Banana Rum Raisin Loaf
This isn’t your average banana bread. The Banana Rum Raisin Loaf is rich, moist, and deeply flavorful—thanks to ripe bananas, cane sugar, and golden raisins soaked in high-proof white rum. No bleached flour, no boring shortcuts—just pure comfort with a bold island twist.
Ingredients
- 2 eggs, well beaten
- 1 cup cane sugar
- 1/2 cup butter, softened
- 3 tablespoons buttermilk or sour milk
- 1/2 teaspoon baking soda
- Pinch of salt
- 1/2 cup chopped nuts
- 2 cups unbleached flour (enough to make a stiff batter)
- 3 ripe bananas, mashed
- 1 cup golden raisins soaked in high-proof white rum for at least 24 hours
Instructions
- Preheat oven to 350°F.
- Spray a loaf pan with coconut oil and dust with cane sugar.
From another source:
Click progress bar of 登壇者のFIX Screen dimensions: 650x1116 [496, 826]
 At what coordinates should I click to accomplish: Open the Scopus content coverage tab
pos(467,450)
- Mix all ingredients together, except the raisins. Do not overmix.
- Gently fold in the rum-soaked raisins at the end.
- Pour the batter into your prepared loaf pan.
- Bake until a toothpick inserted in the center comes out clean (usually 45–55 minutes).
- Cool slightly before slicing and serving. It’s even better the next day!
Pro tip: Sprinkle a little raw sugar over the top before baking to create a golden, crunchy crust.